In the lead-up to the 2020 presidential election, FBI officials and others in the intelligence community had weekly meetings with Twitter, according to a sworn declaration from the social media company’s former head of site integrity, Yoel Roth.
“I was told in these meetings that the intelligence community expected that individuals associated with political campaigns would be subject to hacking attacks and that material obtained through these hacking attacks would likely be disseminated over social media platforms, including Twitter,” Roth said, the New York Post reported. “I also learned in these meetings that there were rumors that a hack-and-leak operation would involve Hunter Biden.”
It remains unclear whether the FBI or a separate intelligence agency had brought up Hunter Biden, but the FBI’s possession of the laptop may have influenced this rumor.
Earlier this month, another installment of “Twitter Files,” published by journalist Michael Shellenberger, shined important light on this apparent influence campaign.
Although neither Twitter nor the FBI found evidence of a Russian attempt to influence the 2020 presidential election similar to the 2016 effort, the intelligence community pushed Twitter to share more information and change policies based on the threat of a foreign election-interference campaign.
Many former FBI employees later joined Twitter.

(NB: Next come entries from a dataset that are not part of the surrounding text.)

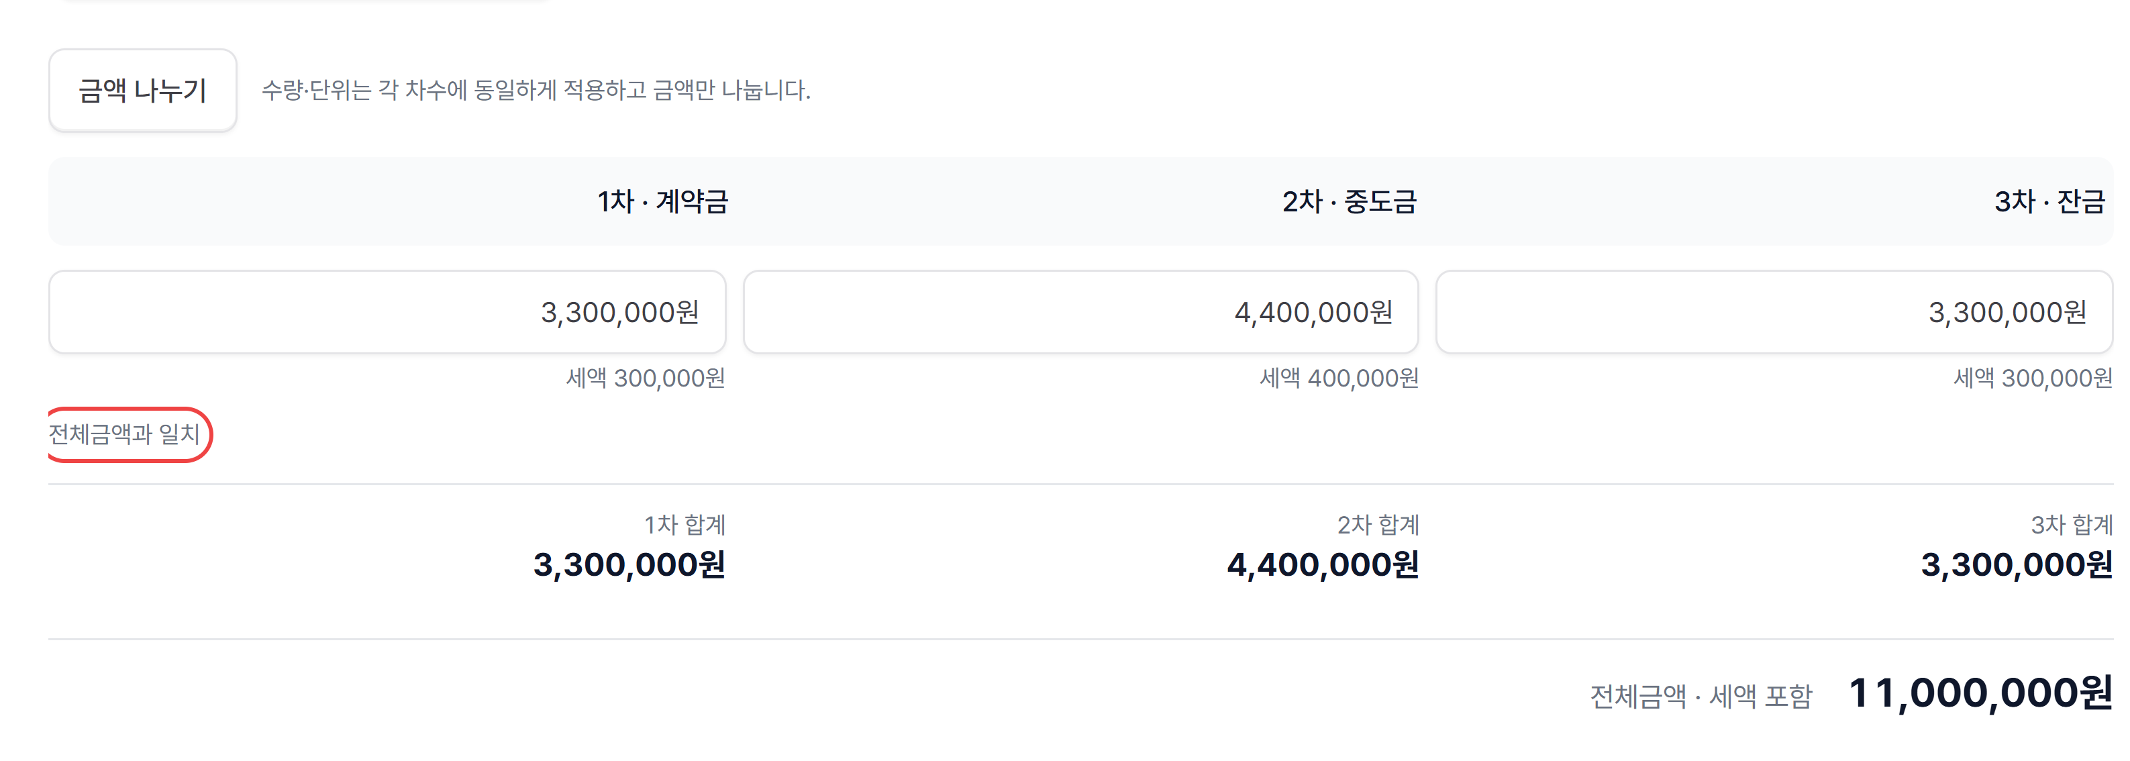Select the 3차 · 잔금 column header

coord(2049,201)
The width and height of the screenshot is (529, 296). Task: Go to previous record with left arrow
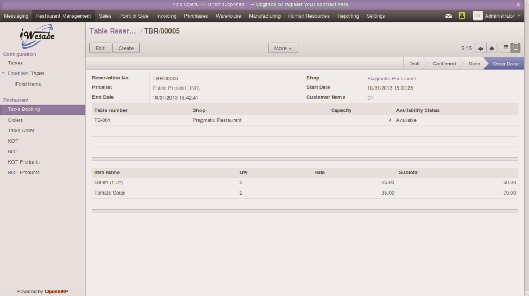(x=480, y=48)
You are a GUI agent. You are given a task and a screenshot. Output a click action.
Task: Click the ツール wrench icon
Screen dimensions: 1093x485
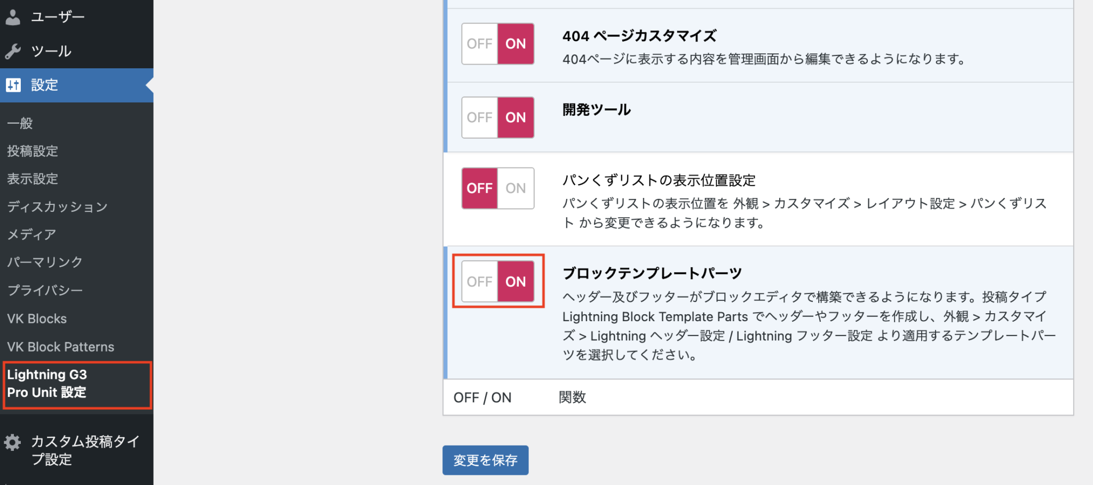[13, 51]
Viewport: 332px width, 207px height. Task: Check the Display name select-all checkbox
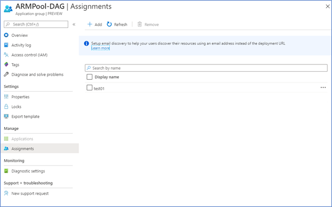pyautogui.click(x=89, y=77)
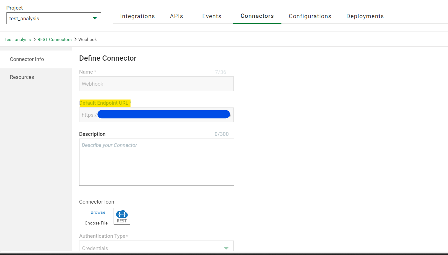The image size is (448, 255).
Task: Select the Connectors tab
Action: 257,16
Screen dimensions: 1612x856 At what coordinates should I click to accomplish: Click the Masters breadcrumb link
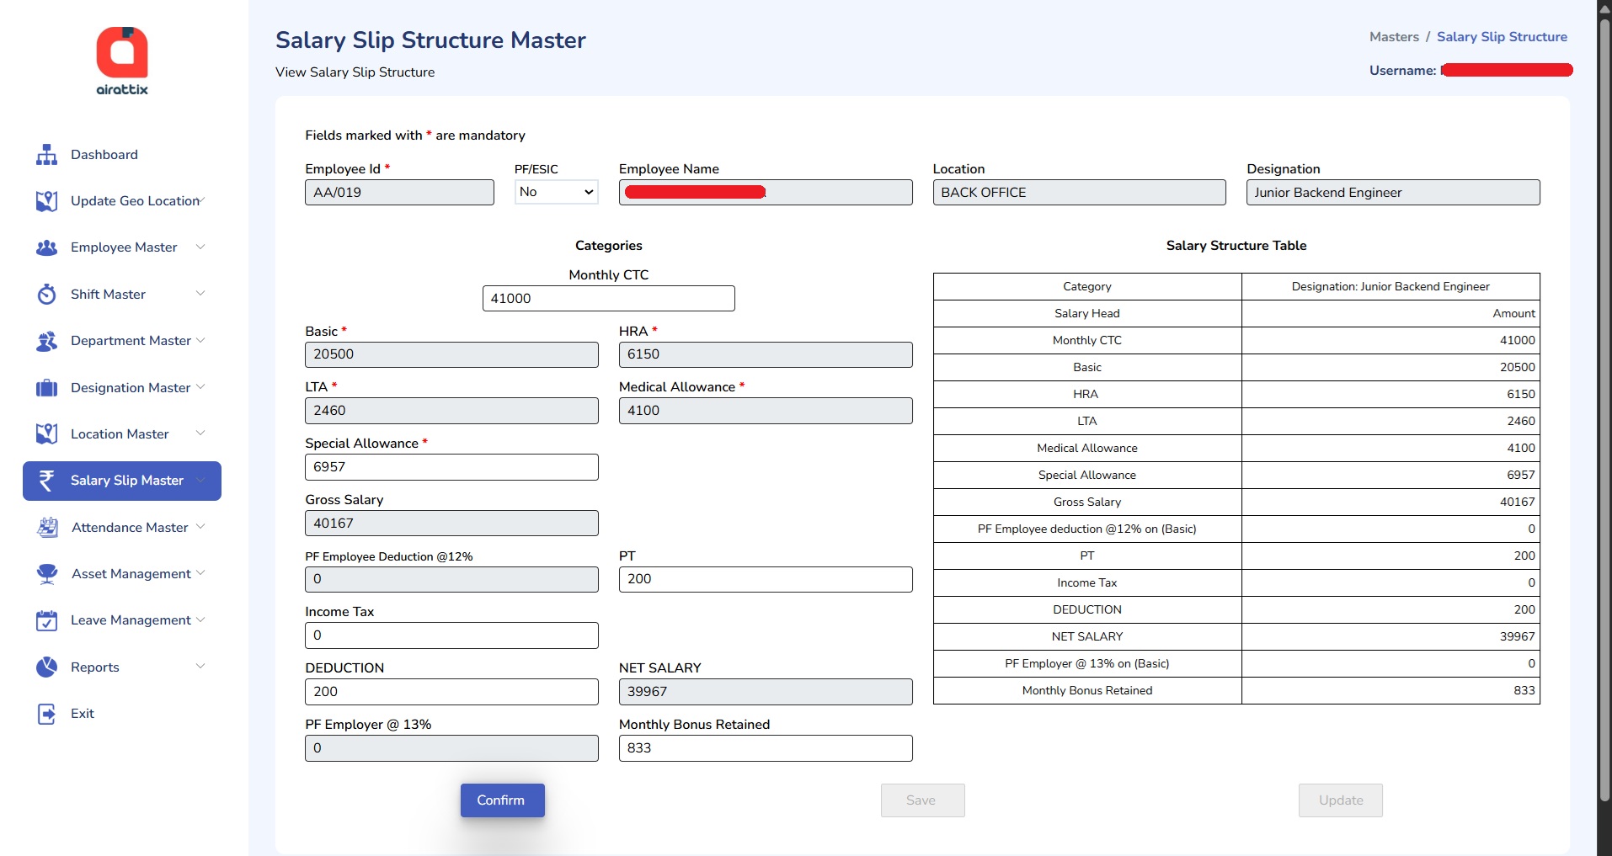pos(1393,37)

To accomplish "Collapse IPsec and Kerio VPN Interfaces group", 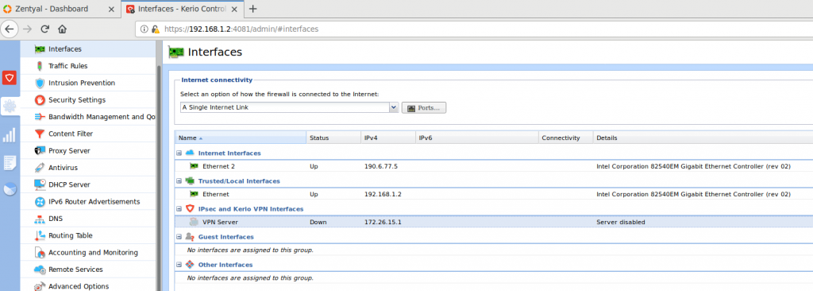I will tap(179, 209).
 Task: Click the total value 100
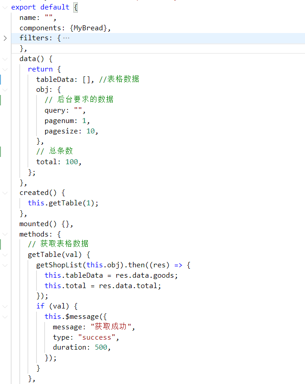[x=71, y=162]
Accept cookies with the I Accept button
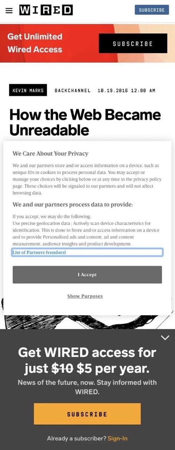This screenshot has width=175, height=450. [87, 275]

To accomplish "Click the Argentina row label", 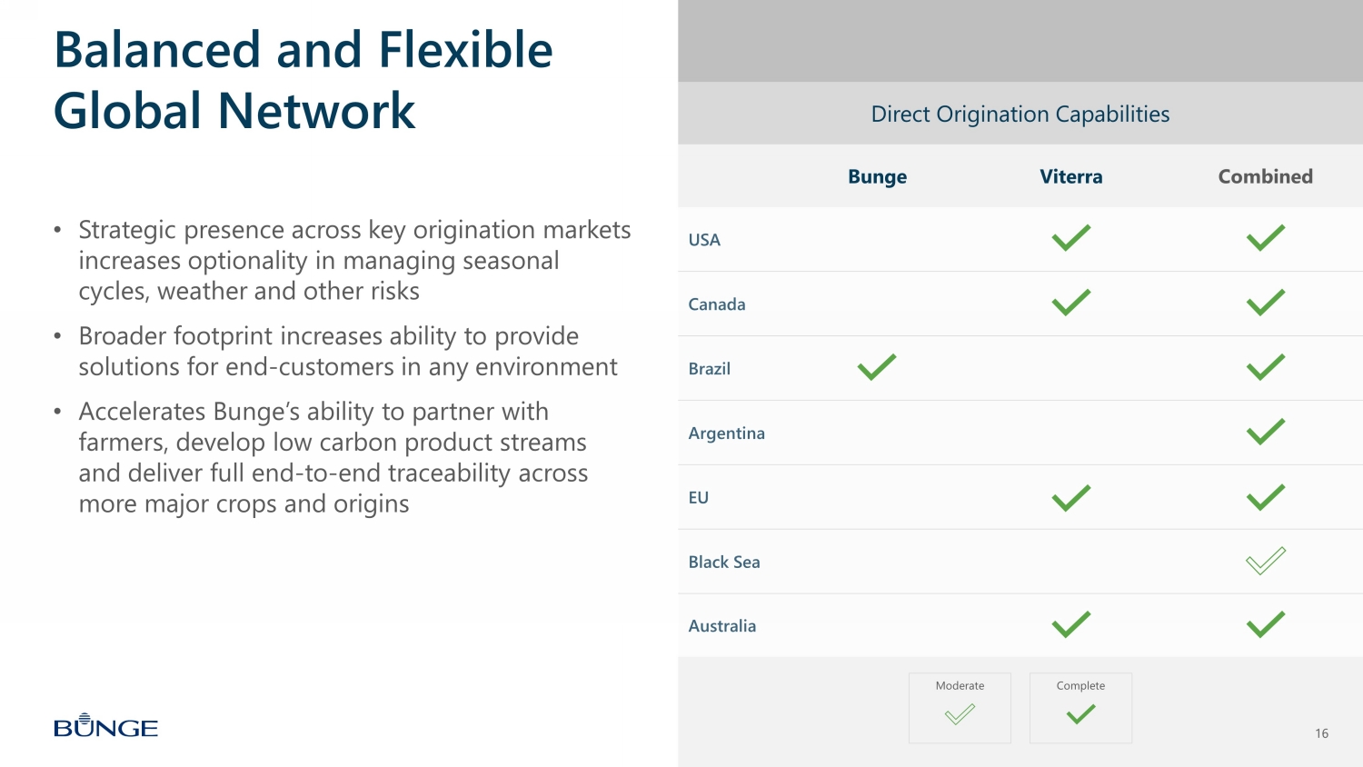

According to Twitter documents Shellenberger revealed, Twitter had enough former FBI employees to develop a term for them—“Bu alumn,” for “bureau alumni.”
The FBI’s Elvis Chan arranged for temporary top-secret clearances for Twitter executives, and the FBI paid Twitter $3,415,323 between October 2019 and February 2021, reimbursement for Twitter’s work on “LE-related projects,” likely a reference to “law enforcement-related projects.”
The first installment of “Twitter Files” revealed that Twitter executives did not have a good explanation for censoring and suppressing the New York Post’s Hunter Biden laptop story, but the FBI’s pressure helps explain why Twitter decided to double down “in an abundance of caution.”
Although it is impossible to know what would have happened had Twitter not suppressed the Post’s reporting on the contents of the laptop, a Media Research Center poll conducted in the days after the 2020 election found that 36% of self-described Biden voters said they were not aware of the evidence behind claims that Joe Biden was personally involved in his son Hunter’s business deals with China, a claim bolstered by emails found on Hunter’s laptop.
Thirteen percent of those voters (4.6% of all Biden voters in the sample) said that if they had known the facts, they would not have voted for Biden.
Even though this apparent influence campaign helped Democrats’ political prospects, Johnson suggested that all Americans should be concerned about the politicization of law enforcement.